# Towing Vehicle advice



## jspecfever (Jul 5, 2009)

Hey guys and gals, My friend and i were given a fith wheel camer and we're looking for something to pull it with. My firend has a lifted s-10 4x4 extended cab with a 350 small block swap in it. and a built 700r4 tranny in it with a shift kit. If we instal a fifth wheel hitch in it will be able to hanle a 35ft 5th wheel camper?


----------



## bighabsfan11 (Jan 7, 2009)

jspecfever said:


> Hey guys and gals, My friend and i were given a fith wheel camer and we're looking for something to pull it with. My firend has a lifted s-10 4x4 extended cab with a 350 small block swap in it. and a built 700r4 tranny in it with a shift kit. If we instal a fifth wheel hitch in it will be able to hanle a 35ft 5th wheel camper?

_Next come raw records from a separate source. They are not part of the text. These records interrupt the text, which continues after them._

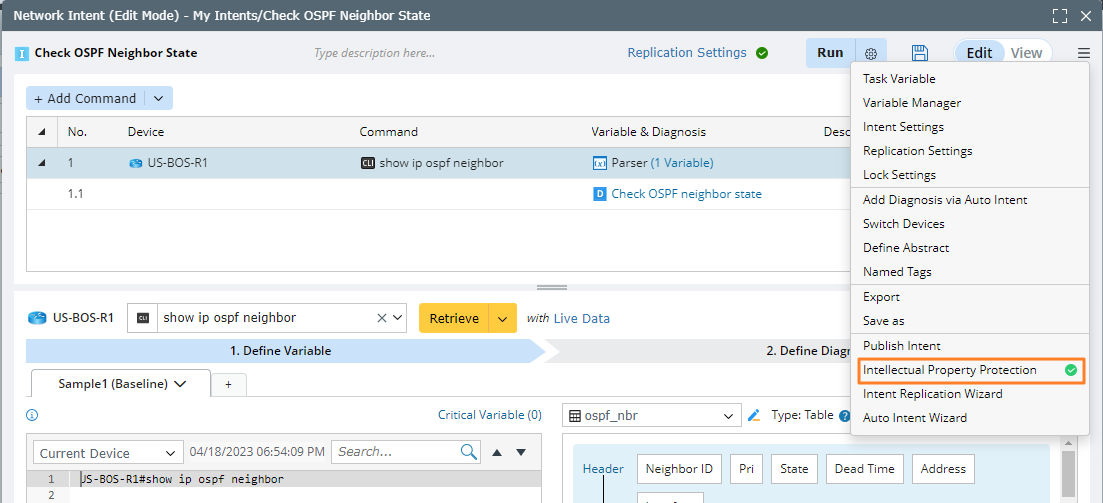The width and height of the screenshot is (1103, 503).
Task: Click the search magnifier icon
Action: (469, 452)
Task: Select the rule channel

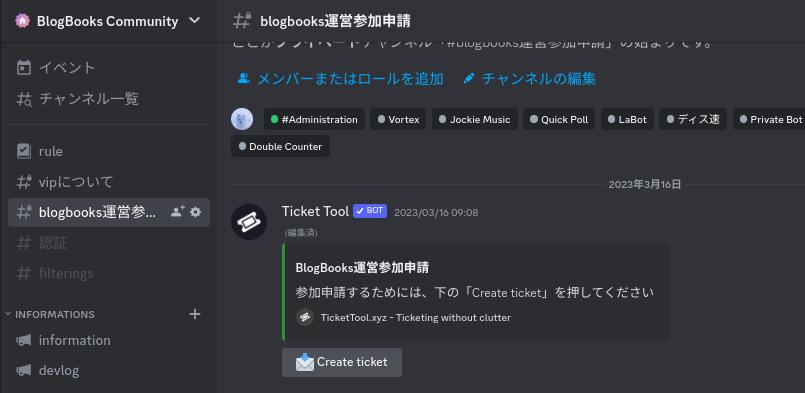Action: click(109, 151)
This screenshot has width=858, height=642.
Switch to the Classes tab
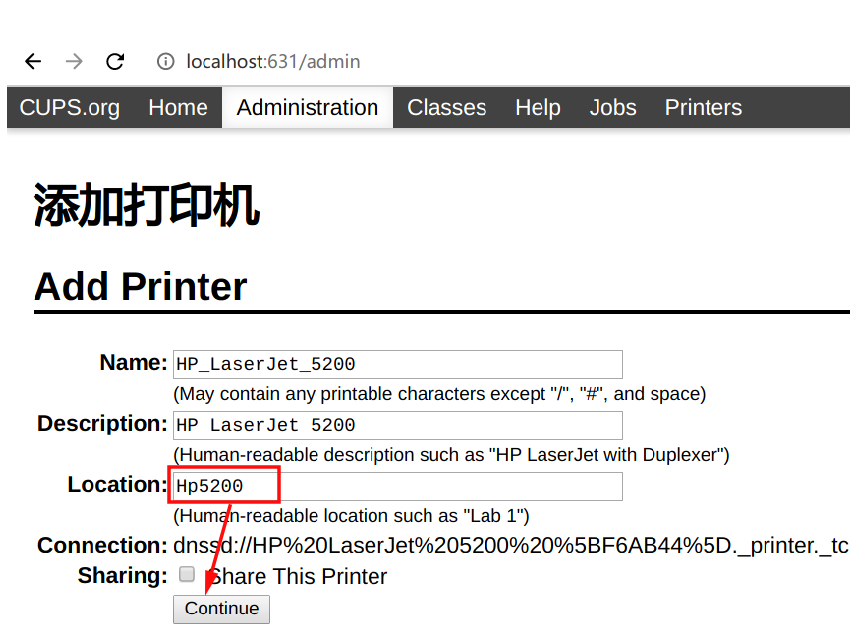coord(446,108)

The simple answer is no. The S-10 isn't built to handle that kind of weight. the tongue weight of a trailer that big could very well crush the rear suspension, 5th wheel or not. In addition, I'm not sure the 350 (which, if I'm not mistaken, translates into a 5.6 or 5.7 liter) has enough juice to pull something that big, either. The 2500 Gas motors from GMC (Vortec) are 6.0 liter engines. I would suggest going for the 2500 Dodge Diesel like Happiestcamper did. :thumbup1: That type of truck would be much better for this application.


----------



## bobrussell (Jul 13, 2009)

*also has to stop it*

remember that the truck has to stop it also. i don't think the s-10 has enough a** to do that.


----------